Your objective: The full listing below should be printed word for word.

Data:

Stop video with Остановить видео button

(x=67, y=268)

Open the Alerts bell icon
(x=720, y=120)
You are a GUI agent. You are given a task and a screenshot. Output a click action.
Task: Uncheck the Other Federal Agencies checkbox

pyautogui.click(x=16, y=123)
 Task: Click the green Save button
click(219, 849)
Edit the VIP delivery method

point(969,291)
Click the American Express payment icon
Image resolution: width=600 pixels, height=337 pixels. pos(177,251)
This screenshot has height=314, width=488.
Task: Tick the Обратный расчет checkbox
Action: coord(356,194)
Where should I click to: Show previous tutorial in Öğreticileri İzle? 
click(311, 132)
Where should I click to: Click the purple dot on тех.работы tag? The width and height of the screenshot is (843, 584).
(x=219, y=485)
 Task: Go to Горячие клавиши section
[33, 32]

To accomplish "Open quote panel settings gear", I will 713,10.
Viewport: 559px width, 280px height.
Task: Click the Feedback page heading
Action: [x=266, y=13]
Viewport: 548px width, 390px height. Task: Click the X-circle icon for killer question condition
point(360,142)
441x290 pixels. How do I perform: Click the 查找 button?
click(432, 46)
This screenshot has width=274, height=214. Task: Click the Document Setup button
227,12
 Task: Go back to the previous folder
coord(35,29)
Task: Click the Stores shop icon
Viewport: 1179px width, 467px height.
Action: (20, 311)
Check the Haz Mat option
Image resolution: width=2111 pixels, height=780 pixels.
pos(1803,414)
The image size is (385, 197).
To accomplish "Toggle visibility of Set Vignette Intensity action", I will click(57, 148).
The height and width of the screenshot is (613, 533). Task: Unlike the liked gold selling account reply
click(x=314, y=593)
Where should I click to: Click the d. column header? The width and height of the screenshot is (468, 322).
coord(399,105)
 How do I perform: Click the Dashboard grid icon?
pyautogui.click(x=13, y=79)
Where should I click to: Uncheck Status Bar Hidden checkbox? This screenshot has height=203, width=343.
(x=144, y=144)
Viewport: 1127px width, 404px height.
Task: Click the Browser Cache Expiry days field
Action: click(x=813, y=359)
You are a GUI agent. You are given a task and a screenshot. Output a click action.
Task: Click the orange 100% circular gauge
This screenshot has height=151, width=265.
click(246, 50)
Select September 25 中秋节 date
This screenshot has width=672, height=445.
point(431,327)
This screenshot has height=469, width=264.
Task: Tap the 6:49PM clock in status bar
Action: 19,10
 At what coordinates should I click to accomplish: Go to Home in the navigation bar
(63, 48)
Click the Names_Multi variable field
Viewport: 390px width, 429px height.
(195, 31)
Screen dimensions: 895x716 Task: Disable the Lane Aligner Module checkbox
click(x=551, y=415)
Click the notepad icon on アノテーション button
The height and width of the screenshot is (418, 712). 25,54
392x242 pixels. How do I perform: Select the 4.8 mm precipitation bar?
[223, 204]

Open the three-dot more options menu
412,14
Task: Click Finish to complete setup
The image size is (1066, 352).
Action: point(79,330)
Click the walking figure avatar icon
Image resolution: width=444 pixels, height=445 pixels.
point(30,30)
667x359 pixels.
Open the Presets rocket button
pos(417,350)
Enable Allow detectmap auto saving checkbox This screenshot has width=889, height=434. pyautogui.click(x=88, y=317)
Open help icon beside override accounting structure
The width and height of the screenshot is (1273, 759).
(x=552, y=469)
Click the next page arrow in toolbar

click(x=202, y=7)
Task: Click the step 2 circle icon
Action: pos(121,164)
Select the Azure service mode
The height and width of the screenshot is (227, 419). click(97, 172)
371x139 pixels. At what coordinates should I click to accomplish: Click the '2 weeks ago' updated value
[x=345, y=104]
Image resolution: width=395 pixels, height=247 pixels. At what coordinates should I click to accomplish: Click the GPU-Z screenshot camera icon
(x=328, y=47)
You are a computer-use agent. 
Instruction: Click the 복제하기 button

Response to the exercise:
Stop video with Остановить видео button

(x=67, y=268)

Open the Alerts bell icon
(x=720, y=120)
You are a GUI agent. You are given a task and a screenshot. Output a click action.
Task: Uncheck the Other Federal Agencies checkbox

pyautogui.click(x=16, y=123)
 Task: Click the green Save button
click(219, 849)
Edit the VIP delivery method

point(969,291)
Click the American Express payment icon
Image resolution: width=600 pixels, height=337 pixels. pos(177,251)
This screenshot has height=314, width=488.
Task: Tick the Обратный расчет checkbox
Action: coord(356,194)
Where should I click to: Show previous tutorial in Öğreticileri İzle? 
click(311, 132)
Where should I click to: Click the purple dot on тех.работы tag? The width and height of the screenshot is (843, 584).
(x=219, y=485)
 Task: Go to Горячие клавиши section
[33, 32]

To accomplish "Open quote panel settings gear", I will 713,10.
Viewport: 559px width, 280px height.
Task: Click the Feedback page heading
Action: [x=266, y=13]
Viewport: 548px width, 390px height. Task: Click the X-circle icon for killer question condition
point(360,142)
441x290 pixels. How do I perform: Click the 查找 button?
click(432, 46)
This screenshot has width=274, height=214. Task: Click the Document Setup button
227,12
 Task: Go back to the previous folder
coord(35,29)
Task: Click the Stores shop icon
Viewport: 1179px width, 467px height.
Action: (20, 311)
Check the Haz Mat option
Image resolution: width=2111 pixels, height=780 pixels.
pos(1803,414)
The image size is (385, 197).
To accomplish "Toggle visibility of Set Vignette Intensity action", I will click(57, 148).
The height and width of the screenshot is (613, 533). Task: Unlike the liked gold selling account reply
click(x=314, y=593)
Where should I click to: Click the d. column header? The width and height of the screenshot is (468, 322).
coord(399,105)
 How do I perform: Click the Dashboard grid icon?
pyautogui.click(x=13, y=79)
Where should I click to: Uncheck Status Bar Hidden checkbox? This screenshot has height=203, width=343.
(x=144, y=144)
Viewport: 1127px width, 404px height.
Task: Click the Browser Cache Expiry days field
Action: click(x=813, y=359)
You are a GUI agent. You are given a task and a screenshot. Output a click action.
Task: Click the orange 100% circular gauge
This screenshot has height=151, width=265.
click(246, 50)
Select September 25 中秋节 date
This screenshot has width=672, height=445.
point(431,327)
This screenshot has height=469, width=264.
Task: Tap the 6:49PM clock in status bar
Action: 19,10
 At what coordinates should I click to accomplish: Go to Home in the navigation bar
(63, 48)
Click the Names_Multi variable field
Viewport: 390px width, 429px height.
(195, 31)
Screen dimensions: 895x716 Task: Disable the Lane Aligner Module checkbox
click(x=551, y=415)
Click the notepad icon on アノテーション button
The height and width of the screenshot is (418, 712). 25,54
392x242 pixels. How do I perform: Select the 4.8 mm precipitation bar?
[223, 204]

Open the three-dot more options menu
412,14
Task: Click Finish to complete setup
The image size is (1066, 352).
Action: point(79,330)
Click the walking figure avatar icon
Image resolution: width=444 pixels, height=445 pixels.
point(30,30)
667x359 pixels.
Open the Presets rocket button
pos(417,350)
Enable Allow detectmap auto saving checkbox This screenshot has width=889, height=434. pyautogui.click(x=88, y=317)
Open help icon beside override accounting structure
The width and height of the screenshot is (1273, 759).
(x=552, y=469)
Click the next page arrow in toolbar

click(x=202, y=7)
Task: Click the step 2 circle icon
Action: pos(121,164)
Select the Azure service mode
The height and width of the screenshot is (227, 419). click(97, 172)
371x139 pixels. At what coordinates should I click to accomplish: Click the '2 weeks ago' updated value
[x=345, y=104]
Image resolution: width=395 pixels, height=247 pixels. At what coordinates should I click to accomplish: Click the GPU-Z screenshot camera icon
(x=328, y=47)
You are a computer-use agent. 
Instruction: Click the 복제하기 button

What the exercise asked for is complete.